Никто этому не удивлялся, а даже наоборот: ведь муж Сапфо — отважный Керикл находился в самых первых рядах среди тех, кто вступил в борьбу с единовластием, и, следовательно, его семье, даже если бы она спряталась в любом потаенном уголке Лесбоса, могла грозить смертельная опасность, как и родственникам других сторонников прежней власти.

Сапфо тоже понимала необходимость срочного побега из страны, когда ступала на корабль, отплывающий к берегам Сицилии, и даже подробно обсуждала это с родными Керикла, с кем ей пришлось делить тяготы морского путешествия, но зато сейчас Сапфо думала об этой истории совершенно иначе.

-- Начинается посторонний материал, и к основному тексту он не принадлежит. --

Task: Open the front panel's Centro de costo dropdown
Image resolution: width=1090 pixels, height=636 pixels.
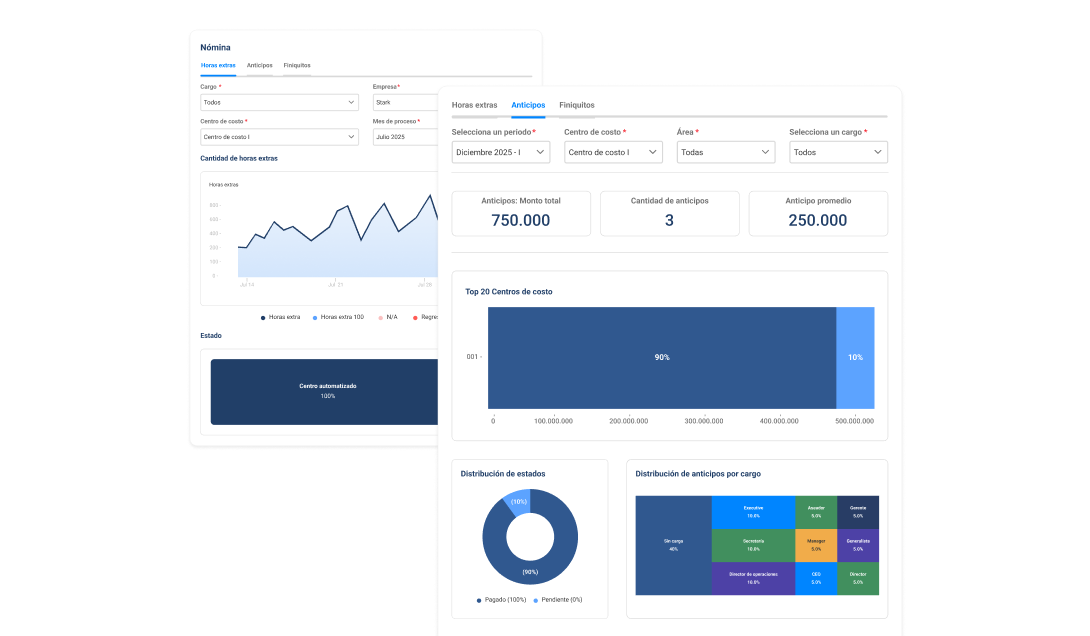Action: pos(613,152)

Сейчас Сапфо была уверена, что на самом деле отправилась тогда в столицу Сицилии вовсе не из-за политических обстоятельств, в которые ее поневоле втянул не в меру воинственный супруг, а была перенесена в Сиракузы по воле богов исключительно для того, чтобы встретиться с Анакторией.

Один раз Сапфо даже в шутку назвала подругу своей Ананкой — неизбежной судьбой.

Всемогущие боги, с их щедрой изобретательностью, могли бы, конечно, придумать и какой-нибудь другой способ как направить Сапфо в «Треугольную страну» на встречу со своей личной Ананкой, но почему-то выбрали именно этот, не самый легкий и прямой.

Но все же именно тогда, на том корабле, плывущем к Сицилии, подолгу, безотрывно глядя на убегающие вдаль волны. Сапфо впервые сумела признаться сама себе, что на самом деле она спешит убежать не от гнева тирана, а совсем от другой, невидимой тирании своего мужа Керикла.

Любимого и достойнейшего во всех отношениях человека, неподражаемого Керикла.

Но еще больше — просто от самой себя.

Во время этого длинного, вынужденного путешествия Сапфо совершенно не могла спать, потому что слишком сильно страдала от морской качки — она еще не знала тогда, что носит под сердцем ребенка! — и поэтому почти все время Сапфо проводила на палубе, сидя на одном и том же месте, как застывшая статуя, и провожая глазами проплывающие мимо незнакомые берега, пенные волны, в которых попеременно отражались то солнечные лучи, то звезды, похожие на маленьких рыбок.

Сапфо не могла сосчитать точно, сколько дней и ночей прошло за время долгого пути, ни у кого не спрашивала, скоро ли они прибудут на место.